C'est cette aventure épique que narre le film de Fritz Lang. Après une remarquable séquence d'introduction en plein désert, au cours de laquelle Vance Shaw (Randolph Scott), un bandit en fuite, prend le temps de secourir Edward Creighton (Dean Jagger), un géomètre blessé, les deux hommes se retrouvent quelques mois plus tard à Omaha. Le cow-boy y accepte le poste de conducteur de bétail que lui propose l'ingénieur en chef de la Western Union. À ce duo se joint Richard Blake (Robert Young), un pied-tendre venu de l'Est qui ne tarde guère à gagner le respect de ses compagnons. On assiste donc à la constitution de l'équipe, entre le recrutement des principaux leaders et celui des employés, et à la mise en place d'un triangle amoureux entre la jolie Sue (Virginia Gilmore), sœur de Creighton, Shaw et Blake. Lorsque tout le monde est prêt, la pose du premier poteau à Omaha, sous les applaudissements d'une foule enthousiaste et patriotique, donne le véritable coup d'envoi de l'aventure. Sur un joli plan de poteaux télégraphiques alignés vers l'horizon sur fond de soleil couchant, ainsi se conclut cette sympathique et légère demi-heure d'introduction.
Au cours de leur progression dans les vastes étendues sauvages du Far West, les pionniers sont évidemment confrontés à de nombreuses difficultés : le vol de leur bétail, puis de leur chevaux, des attaques d'Indiens, et enfin l'incendie de leur campement. Dans cette partie du film, le propos se fait plus sombre et l'intrigue se resserre autour du personnage de Shaw, ex-bandit tentant de se racheter une conduite, mais toujours poursuivi par son destin. Malgré l'estime que lui portent Creighton et Blake, et malgré la possibilité bien réelle d'une idylle future avec Sue, le héros continue à jouer sur deux tableaux : celui de sa nouvelle famille, la Western Union, et celui de son ancienne, la bande de malfrats responsable de tous leurs ennuis. On comprendra tout à la fin les raisons de son incapacité à choisir entre un camp et l'autre... L'histoire, fatalement, se réglera alors au cours d'un duel au pistolet d'une violence glaçante décuplée par l'absence de musique.
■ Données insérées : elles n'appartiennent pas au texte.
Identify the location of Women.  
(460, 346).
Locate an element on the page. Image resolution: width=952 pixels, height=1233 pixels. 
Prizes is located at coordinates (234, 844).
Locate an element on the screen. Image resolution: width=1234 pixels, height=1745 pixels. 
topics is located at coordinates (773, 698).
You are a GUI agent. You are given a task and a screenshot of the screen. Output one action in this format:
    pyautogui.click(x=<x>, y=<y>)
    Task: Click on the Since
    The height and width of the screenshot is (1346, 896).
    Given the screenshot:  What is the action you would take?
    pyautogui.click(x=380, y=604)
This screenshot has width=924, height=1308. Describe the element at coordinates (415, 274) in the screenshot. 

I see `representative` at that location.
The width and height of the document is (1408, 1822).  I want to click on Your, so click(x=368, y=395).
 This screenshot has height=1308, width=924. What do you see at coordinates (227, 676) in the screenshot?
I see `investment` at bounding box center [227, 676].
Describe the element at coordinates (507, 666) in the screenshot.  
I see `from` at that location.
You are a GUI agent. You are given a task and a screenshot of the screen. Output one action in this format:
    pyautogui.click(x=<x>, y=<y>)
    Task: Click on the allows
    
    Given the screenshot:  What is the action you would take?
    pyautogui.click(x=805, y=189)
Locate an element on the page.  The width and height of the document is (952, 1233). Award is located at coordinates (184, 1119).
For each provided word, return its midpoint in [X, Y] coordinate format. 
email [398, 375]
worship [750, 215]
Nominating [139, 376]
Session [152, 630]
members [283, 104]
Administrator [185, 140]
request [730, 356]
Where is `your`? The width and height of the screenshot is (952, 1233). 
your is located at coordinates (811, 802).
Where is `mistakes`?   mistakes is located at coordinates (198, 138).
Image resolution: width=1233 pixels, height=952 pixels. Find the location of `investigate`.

La construction de la ligne télégraphique transcontinentale sert donc de toile de fond à ce portrait de Vance Shaw, homme oscillant constamment entre la lumière et l'ombre, et suscitant tour à tour l'admiration et le mépris. Remarquablement interprété par Randolph Scott, tout en sobriété, ce personnage tranche assez nettement avec l'archétype du héros du western classique, alors que le reste du film s'inscrit parfaitement dans ce courant. Truffé de plans magnifiques dans des paysages superbes, remarquablement mis en valeur par un TechniColor chatoyant, Les Pionniers de la Western Union n'est pourtant pas exempt de défauts techniques (une bande-son pas toujours très juste, des transparences un peu trop évidentes dans la scène de rencontre avec les Indiens) et scénaristiques (le triangle amoureux complètement délaissé après la première demi-heure, les gags récurrents et très vite pénibles du cuisinier). Portant sous certains aspects la patte de son illustre réalisateur, ce western est donc un peu plus qu'un bon divertissement familial, mais bien moins qu'un chef-d'œuvre.